Brief.
For this exercise, output exactly the lines from the opening line of the listing through the line with "The width and height of the screenshot is (548, 940).", skipping pictures.

Recorded information.

★ ★ ★ ★

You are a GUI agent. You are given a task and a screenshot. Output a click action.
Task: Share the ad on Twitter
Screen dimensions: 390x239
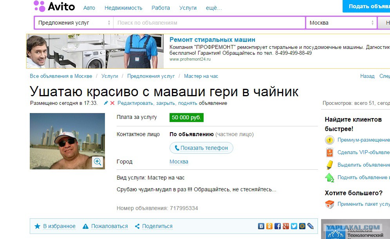[x=294, y=226]
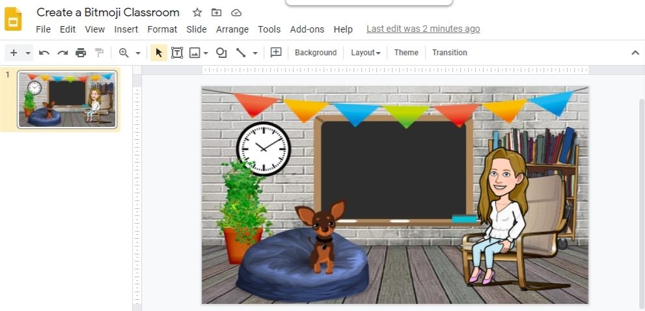Open the 'Last edit was 2 minutes ago' link
Screen dimensions: 645x311
[423, 29]
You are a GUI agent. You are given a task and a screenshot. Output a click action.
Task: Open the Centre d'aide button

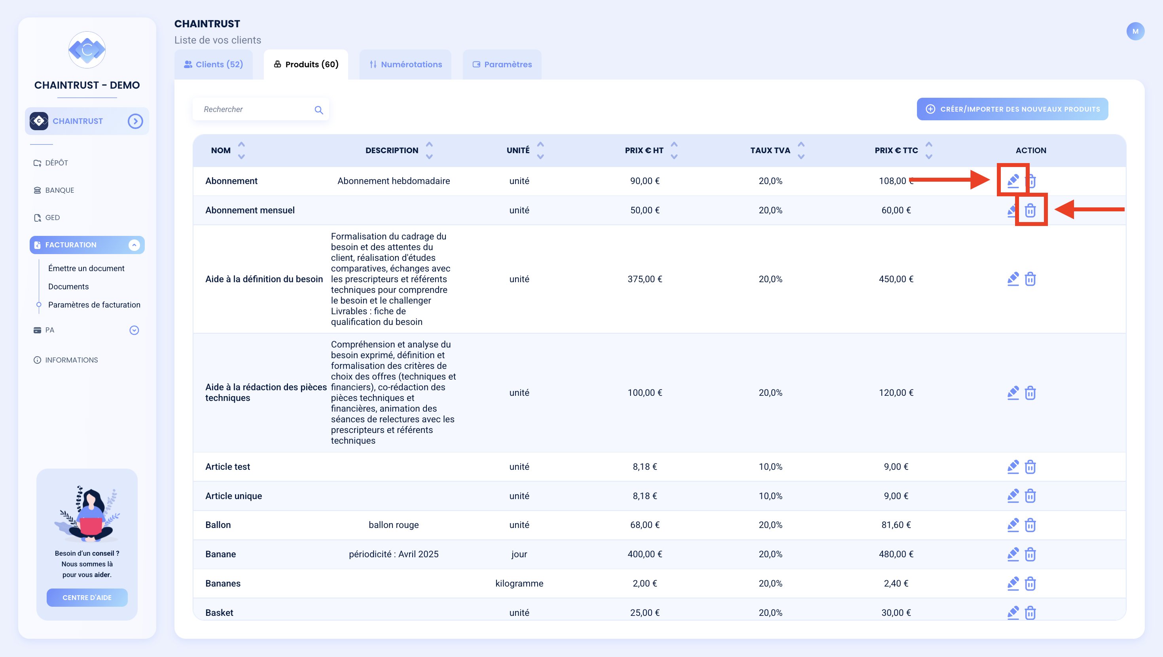87,597
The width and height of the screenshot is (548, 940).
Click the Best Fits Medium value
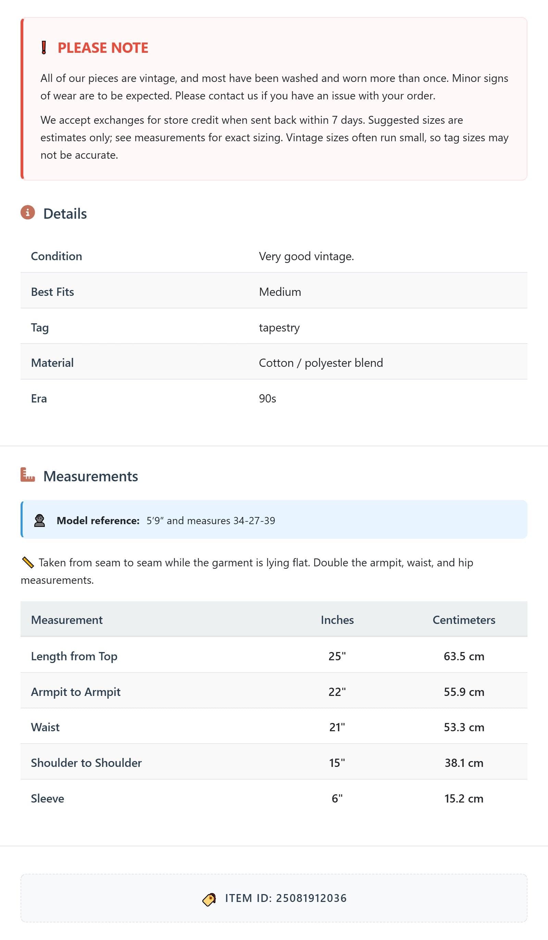pyautogui.click(x=280, y=292)
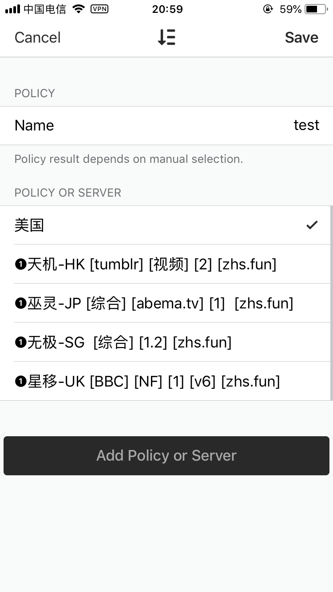The width and height of the screenshot is (333, 592).
Task: Tap the Wi-Fi status icon
Action: tap(79, 9)

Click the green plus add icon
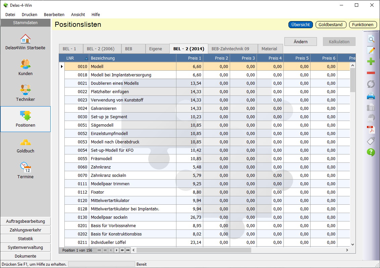tap(371, 61)
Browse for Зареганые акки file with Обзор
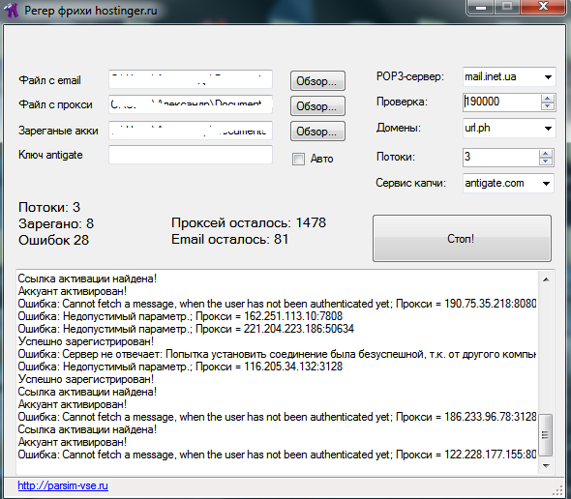This screenshot has width=571, height=499. 317,131
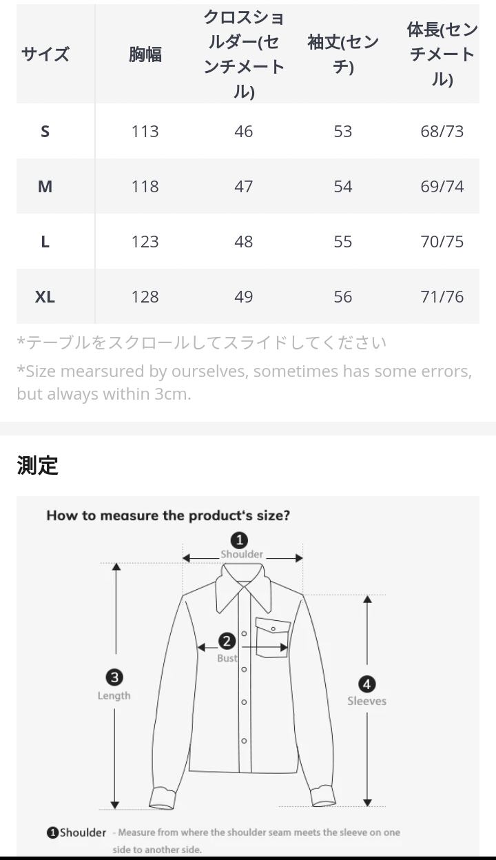Viewport: 496px width, 860px height.
Task: Click the 測定 section heading
Action: point(38,465)
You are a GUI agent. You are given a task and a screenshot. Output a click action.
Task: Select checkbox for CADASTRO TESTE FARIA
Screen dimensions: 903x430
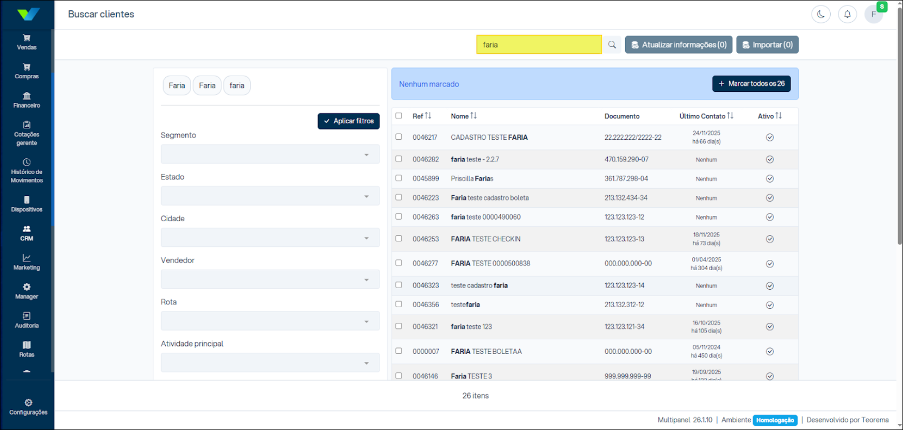coord(399,137)
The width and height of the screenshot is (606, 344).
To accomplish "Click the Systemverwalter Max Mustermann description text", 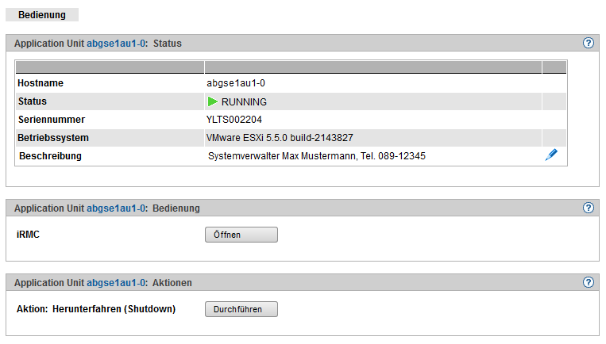I will click(316, 156).
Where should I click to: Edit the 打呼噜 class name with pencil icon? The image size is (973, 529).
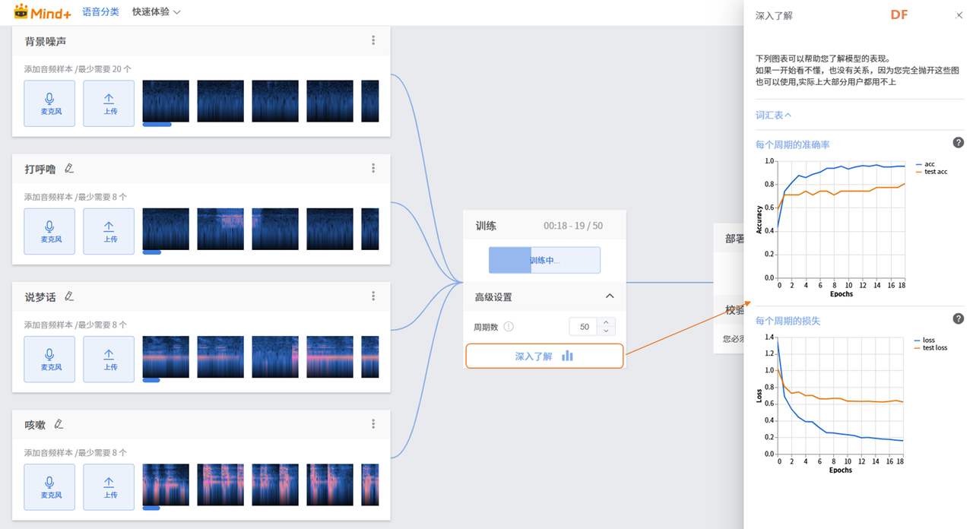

★ ★ ★ ★

Answer for this exercise.
You are a GUI agent. You are given a task and a screenshot. Output a click action.
Task: Share the ad on Twitter
Screen dimensions: 390x239
[x=294, y=226]
Open the 'Last edit was 2 minutes ago' link
Screen dimensions: 645x311
[423, 29]
You are a GUI agent. You are given a task and a screenshot. Output a click action.
Task: Open the Centre d'aide button

87,597
The width and height of the screenshot is (548, 940).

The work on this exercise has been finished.